§ **WHAT TO WORK ON**
Render every line of the records below as a Markdown table with the columns Row and Text, numbering each row and omitting blank lines.

§ **SUPPLIED RECORDS**
------------------------------------------------------------

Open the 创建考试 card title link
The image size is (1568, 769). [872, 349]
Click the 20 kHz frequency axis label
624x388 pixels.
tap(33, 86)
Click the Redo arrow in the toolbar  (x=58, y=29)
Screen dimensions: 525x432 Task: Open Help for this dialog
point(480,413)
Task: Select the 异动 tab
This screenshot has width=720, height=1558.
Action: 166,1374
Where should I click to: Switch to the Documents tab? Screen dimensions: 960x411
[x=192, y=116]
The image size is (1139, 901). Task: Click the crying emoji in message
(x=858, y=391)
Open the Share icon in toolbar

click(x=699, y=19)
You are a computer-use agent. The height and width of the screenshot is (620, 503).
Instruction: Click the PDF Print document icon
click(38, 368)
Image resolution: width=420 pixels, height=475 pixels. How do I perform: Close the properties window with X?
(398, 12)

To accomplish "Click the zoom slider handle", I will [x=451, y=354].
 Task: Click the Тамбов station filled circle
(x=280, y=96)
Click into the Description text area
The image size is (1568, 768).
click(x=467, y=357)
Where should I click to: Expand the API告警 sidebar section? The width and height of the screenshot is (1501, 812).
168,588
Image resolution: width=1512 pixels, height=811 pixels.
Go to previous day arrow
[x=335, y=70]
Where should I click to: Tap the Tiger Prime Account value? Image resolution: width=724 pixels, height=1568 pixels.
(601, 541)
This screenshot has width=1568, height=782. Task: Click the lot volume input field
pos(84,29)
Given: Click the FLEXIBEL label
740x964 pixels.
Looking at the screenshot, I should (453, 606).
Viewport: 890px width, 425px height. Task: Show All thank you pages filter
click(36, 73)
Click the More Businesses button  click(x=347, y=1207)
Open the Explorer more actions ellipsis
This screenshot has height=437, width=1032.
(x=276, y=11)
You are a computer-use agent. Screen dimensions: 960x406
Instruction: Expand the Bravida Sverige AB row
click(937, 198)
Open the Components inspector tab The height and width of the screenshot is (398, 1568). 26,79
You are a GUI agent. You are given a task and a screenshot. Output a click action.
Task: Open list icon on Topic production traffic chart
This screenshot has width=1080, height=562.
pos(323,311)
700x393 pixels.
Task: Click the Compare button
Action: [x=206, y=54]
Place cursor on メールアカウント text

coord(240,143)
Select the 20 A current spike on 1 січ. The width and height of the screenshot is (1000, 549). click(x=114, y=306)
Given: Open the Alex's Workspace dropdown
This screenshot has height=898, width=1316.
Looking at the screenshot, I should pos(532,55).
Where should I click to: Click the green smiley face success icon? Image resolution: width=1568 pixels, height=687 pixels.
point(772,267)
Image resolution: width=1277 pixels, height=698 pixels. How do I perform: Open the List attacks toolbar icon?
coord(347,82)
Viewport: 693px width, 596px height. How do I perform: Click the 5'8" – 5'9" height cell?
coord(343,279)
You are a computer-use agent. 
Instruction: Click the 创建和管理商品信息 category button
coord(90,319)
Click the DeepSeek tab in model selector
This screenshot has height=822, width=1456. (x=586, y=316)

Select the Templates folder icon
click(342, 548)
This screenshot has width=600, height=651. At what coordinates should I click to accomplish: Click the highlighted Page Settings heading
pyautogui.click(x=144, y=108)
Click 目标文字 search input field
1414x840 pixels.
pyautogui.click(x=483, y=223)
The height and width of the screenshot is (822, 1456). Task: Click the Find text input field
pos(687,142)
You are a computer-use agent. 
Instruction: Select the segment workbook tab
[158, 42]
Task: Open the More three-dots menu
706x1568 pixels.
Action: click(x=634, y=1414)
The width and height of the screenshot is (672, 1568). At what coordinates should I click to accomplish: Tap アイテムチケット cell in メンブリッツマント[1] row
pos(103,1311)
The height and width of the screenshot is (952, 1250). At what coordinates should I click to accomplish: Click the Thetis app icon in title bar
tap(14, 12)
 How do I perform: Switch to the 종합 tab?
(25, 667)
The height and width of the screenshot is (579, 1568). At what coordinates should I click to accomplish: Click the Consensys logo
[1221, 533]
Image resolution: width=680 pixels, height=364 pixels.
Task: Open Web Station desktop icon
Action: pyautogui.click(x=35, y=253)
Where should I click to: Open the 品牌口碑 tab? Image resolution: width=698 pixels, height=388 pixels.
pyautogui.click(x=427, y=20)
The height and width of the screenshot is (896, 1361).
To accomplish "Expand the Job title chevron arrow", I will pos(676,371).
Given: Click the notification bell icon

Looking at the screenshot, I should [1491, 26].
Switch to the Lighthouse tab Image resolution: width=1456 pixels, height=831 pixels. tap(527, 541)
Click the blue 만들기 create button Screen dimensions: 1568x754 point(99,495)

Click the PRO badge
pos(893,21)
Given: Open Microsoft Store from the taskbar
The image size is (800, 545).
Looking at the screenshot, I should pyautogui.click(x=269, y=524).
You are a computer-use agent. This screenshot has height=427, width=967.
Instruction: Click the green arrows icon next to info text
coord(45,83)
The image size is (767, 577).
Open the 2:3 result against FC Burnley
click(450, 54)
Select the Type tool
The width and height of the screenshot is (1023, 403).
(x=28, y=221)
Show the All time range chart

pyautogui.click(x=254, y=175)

------------------------------------------------------------

§ **IN RESPONSE**
| Row | Text |
|---|---|
| 1 | Open the 创建考试 card title link |
| 2 | The image size is (1568, 769). [872, 349] |
| 3 | Click the 20 kHz frequency axis label |
| 4 | 624x388 pixels. |
| 5 | tap(33, 86) |
| 6 | Click the Redo arrow in the toolbar  (x=58, y=29) |
| 7 | Screen dimensions: 525x432 Task: Open Help for this dialog |
| 8 | point(480,413) |
| 9 | Task: Select the 异动 tab |
| 10 | This screenshot has width=720, height=1558. |
| 11 | Action: 166,1374 |
| 12 | Where should I click to: Switch to the Documents tab? Screen dimensions: 960x411 |
| 13 | [x=192, y=116] |
| 14 | The image size is (1139, 901). Task: Click the crying emoji in message |
| 15 | (x=858, y=391) |
| 16 | Open the Share icon in toolbar |
| 17 | click(x=699, y=19) |
| 18 | You are a computer-use agent. The height and width of the screenshot is (620, 503). |
| 19 | Instruction: Click the PDF Print document icon |
| 20 | click(38, 368) |
| 21 | Image resolution: width=420 pixels, height=475 pixels. How do I perform: Close the properties window with X? |
| 22 | (398, 12) |
| 23 | To accomplish "Click the zoom slider handle", I will [x=451, y=354]. |
| 24 |  Task: Click the Тамбов station filled circle |
| 25 | (x=280, y=96) |
| 26 | Click into the Description text area |
| 27 | The image size is (1568, 768). |
| 28 | click(x=467, y=357) |
| 29 | Where should I click to: Expand the API告警 sidebar section? The width and height of the screenshot is (1501, 812). |
| 30 | 168,588 |
| 31 | Image resolution: width=1512 pixels, height=811 pixels. |
| 32 | Go to previous day arrow |
| 33 | [x=335, y=70] |
| 34 | Where should I click to: Tap the Tiger Prime Account value? Image resolution: width=724 pixels, height=1568 pixels. |
| 35 | (601, 541) |
| 36 | This screenshot has width=1568, height=782. Task: Click the lot volume input field |
| 37 | pos(84,29) |
| 38 | Given: Click the FLEXIBEL label |
| 39 | 740x964 pixels. |
| 40 | Looking at the screenshot, I should (453, 606). |
| 41 | Viewport: 890px width, 425px height. Task: Show All thank you pages filter |
| 42 | click(36, 73) |
| 43 | Click the More Businesses button  click(x=347, y=1207) |
| 44 | Open the Explorer more actions ellipsis |
| 45 | This screenshot has height=437, width=1032. |
| 46 | (x=276, y=11) |
| 47 | You are a computer-use agent. Screen dimensions: 960x406 |
| 48 | Instruction: Expand the Bravida Sverige AB row |
| 49 | click(937, 198) |
| 50 | Open the Components inspector tab The height and width of the screenshot is (398, 1568). 26,79 |
| 51 | You are a GUI agent. You are given a task and a screenshot. Output a click action. |
| 52 | Task: Open list icon on Topic production traffic chart |
| 53 | This screenshot has width=1080, height=562. |
| 54 | pos(323,311) |
| 55 | 700x393 pixels. |
| 56 | Task: Click the Compare button |
| 57 | Action: [x=206, y=54] |
| 58 | Place cursor on メールアカウント text |
| 59 | coord(240,143) |
| 60 | Select the 20 A current spike on 1 січ. The width and height of the screenshot is (1000, 549). click(x=114, y=306) |
| 61 | Given: Open the Alex's Workspace dropdown |
| 62 | This screenshot has height=898, width=1316. |
| 63 | Looking at the screenshot, I should pos(532,55). |
| 64 | Where should I click to: Click the green smiley face success icon? Image resolution: width=1568 pixels, height=687 pixels. |
| 65 | point(772,267) |
| 66 | Image resolution: width=1277 pixels, height=698 pixels. How do I perform: Open the List attacks toolbar icon? |
| 67 | coord(347,82) |
| 68 | Viewport: 693px width, 596px height. How do I perform: Click the 5'8" – 5'9" height cell? |
| 69 | coord(343,279) |
| 70 | You are a computer-use agent.  |
| 71 | Instruction: Click the 创建和管理商品信息 category button |
| 72 | coord(90,319) |
| 73 | Click the DeepSeek tab in model selector |
| 74 | This screenshot has height=822, width=1456. (x=586, y=316) |
| 75 | Select the Templates folder icon |
| 76 | click(342, 548) |
| 77 | This screenshot has width=600, height=651. At what coordinates should I click to accomplish: Click the highlighted Page Settings heading |
| 78 | pyautogui.click(x=144, y=108) |
| 79 | Click 目标文字 search input field |
| 80 | 1414x840 pixels. |
| 81 | pyautogui.click(x=483, y=223) |
| 82 | The height and width of the screenshot is (822, 1456). Task: Click the Find text input field |
| 83 | pos(687,142) |
| 84 | You are a computer-use agent.  |
| 85 | Instruction: Select the segment workbook tab |
| 86 | [158, 42] |
| 87 | Task: Open the More three-dots menu |
| 88 | 706x1568 pixels. |
| 89 | Action: click(x=634, y=1414) |
| 90 | The width and height of the screenshot is (672, 1568). At what coordinates should I click to accomplish: Tap アイテムチケット cell in メンブリッツマント[1] row |
| 91 | pos(103,1311) |
| 92 | The height and width of the screenshot is (952, 1250). At what coordinates should I click to accomplish: Click the Thetis app icon in title bar |
| 93 | tap(14, 12) |
| 94 |  How do I perform: Switch to the 종합 tab? |
| 95 | (25, 667) |
| 96 | The height and width of the screenshot is (579, 1568). At what coordinates should I click to accomplish: Click the Consensys logo |
| 97 | [1221, 533] |
| 98 | Image resolution: width=680 pixels, height=364 pixels. |
| 99 | Task: Open Web Station desktop icon |
| 100 | Action: pyautogui.click(x=35, y=253) |
| 101 | Where should I click to: Open the 品牌口碑 tab? Image resolution: width=698 pixels, height=388 pixels. |
| 102 | pyautogui.click(x=427, y=20) |
| 103 | The height and width of the screenshot is (896, 1361). |
| 104 | To accomplish "Expand the Job title chevron arrow", I will pos(676,371). |
| 105 | Given: Click the notification bell icon |
| 106 | Looking at the screenshot, I should [1491, 26]. |
| 107 | Switch to the Lighthouse tab Image resolution: width=1456 pixels, height=831 pixels. tap(527, 541) |
| 108 | Click the blue 만들기 create button Screen dimensions: 1568x754 point(99,495) |
| 109 | Click the PRO badge |
| 110 | pos(893,21) |
| 111 | Given: Open Microsoft Store from the taskbar |
| 112 | The image size is (800, 545). |
| 113 | Looking at the screenshot, I should pyautogui.click(x=269, y=524). |
| 114 | You are a computer-use agent. This screenshot has height=427, width=967. |
| 115 | Instruction: Click the green arrows icon next to info text |
| 116 | coord(45,83) |
| 117 | The image size is (767, 577). |
| 118 | Open the 2:3 result against FC Burnley |
| 119 | click(450, 54) |
| 120 | Select the Type tool |
| 121 | The width and height of the screenshot is (1023, 403). |
| 122 | (x=28, y=221) |
| 123 | Show the All time range chart |
| 124 | pyautogui.click(x=254, y=175) |